## Information supplied
[Start of section]
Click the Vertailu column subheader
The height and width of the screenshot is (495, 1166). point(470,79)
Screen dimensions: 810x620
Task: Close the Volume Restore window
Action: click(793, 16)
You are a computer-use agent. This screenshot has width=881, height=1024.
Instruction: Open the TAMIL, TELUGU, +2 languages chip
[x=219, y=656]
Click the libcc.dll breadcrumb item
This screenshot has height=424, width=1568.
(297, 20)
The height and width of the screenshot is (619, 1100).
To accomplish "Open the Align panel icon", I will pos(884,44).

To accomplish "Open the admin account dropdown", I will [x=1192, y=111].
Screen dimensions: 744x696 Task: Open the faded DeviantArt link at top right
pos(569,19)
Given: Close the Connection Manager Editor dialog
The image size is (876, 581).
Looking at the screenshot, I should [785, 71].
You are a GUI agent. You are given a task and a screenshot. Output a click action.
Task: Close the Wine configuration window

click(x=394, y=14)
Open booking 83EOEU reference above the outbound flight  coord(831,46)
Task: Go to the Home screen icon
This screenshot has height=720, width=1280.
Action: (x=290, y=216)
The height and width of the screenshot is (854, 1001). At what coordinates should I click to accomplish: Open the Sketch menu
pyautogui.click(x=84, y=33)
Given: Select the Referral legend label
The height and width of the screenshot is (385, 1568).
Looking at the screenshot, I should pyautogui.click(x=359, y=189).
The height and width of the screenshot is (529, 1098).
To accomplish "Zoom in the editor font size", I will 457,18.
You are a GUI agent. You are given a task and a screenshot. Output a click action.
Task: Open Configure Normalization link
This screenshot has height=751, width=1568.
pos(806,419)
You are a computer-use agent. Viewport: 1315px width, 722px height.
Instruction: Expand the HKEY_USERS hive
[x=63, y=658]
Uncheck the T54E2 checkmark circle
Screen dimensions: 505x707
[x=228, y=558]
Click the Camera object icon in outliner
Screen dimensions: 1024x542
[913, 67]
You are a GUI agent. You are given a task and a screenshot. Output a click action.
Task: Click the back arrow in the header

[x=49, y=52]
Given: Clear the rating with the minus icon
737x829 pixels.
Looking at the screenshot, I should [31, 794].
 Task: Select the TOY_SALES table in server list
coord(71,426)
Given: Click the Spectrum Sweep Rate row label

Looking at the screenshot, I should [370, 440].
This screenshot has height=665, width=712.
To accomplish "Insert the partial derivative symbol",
[End of section]
## What this task involves
Print each entry exactly as it was written.

## Output below
Click the Vertailu column subheader
The height and width of the screenshot is (495, 1166). point(470,79)
Screen dimensions: 810x620
Task: Close the Volume Restore window
Action: click(793, 16)
You are a computer-use agent. This screenshot has width=881, height=1024.
Instruction: Open the TAMIL, TELUGU, +2 languages chip
[x=219, y=656]
Click the libcc.dll breadcrumb item
This screenshot has height=424, width=1568.
(297, 20)
The height and width of the screenshot is (619, 1100).
To accomplish "Open the Align panel icon", I will pos(884,44).

To accomplish "Open the admin account dropdown", I will [x=1192, y=111].
Screen dimensions: 744x696 Task: Open the faded DeviantArt link at top right
pos(569,19)
Given: Close the Connection Manager Editor dialog
The image size is (876, 581).
Looking at the screenshot, I should [785, 71].
You are a GUI agent. You are given a task and a screenshot. Output a click action.
Task: Close the Wine configuration window

click(x=394, y=14)
Open booking 83EOEU reference above the outbound flight  coord(831,46)
Task: Go to the Home screen icon
This screenshot has height=720, width=1280.
Action: (x=290, y=216)
The height and width of the screenshot is (854, 1001). At what coordinates should I click to accomplish: Open the Sketch menu
pyautogui.click(x=84, y=33)
Given: Select the Referral legend label
The height and width of the screenshot is (385, 1568).
Looking at the screenshot, I should pyautogui.click(x=359, y=189).
The height and width of the screenshot is (529, 1098).
To accomplish "Zoom in the editor font size", I will 457,18.
You are a GUI agent. You are given a task and a screenshot. Output a click action.
Task: Open Configure Normalization link
This screenshot has height=751, width=1568.
pos(806,419)
You are a computer-use agent. Viewport: 1315px width, 722px height.
Instruction: Expand the HKEY_USERS hive
[x=63, y=658]
Uncheck the T54E2 checkmark circle
Screen dimensions: 505x707
[x=228, y=558]
Click the Camera object icon in outliner
Screen dimensions: 1024x542
[913, 67]
You are a GUI agent. You are given a task and a screenshot. Output a click action.
Task: Click the back arrow in the header

[x=49, y=52]
Given: Clear the rating with the minus icon
737x829 pixels.
Looking at the screenshot, I should [31, 794].
 Task: Select the TOY_SALES table in server list
coord(71,426)
Given: Click the Spectrum Sweep Rate row label

Looking at the screenshot, I should [370, 440].
This screenshot has height=665, width=712.
To accomplish "Insert the partial derivative symbol",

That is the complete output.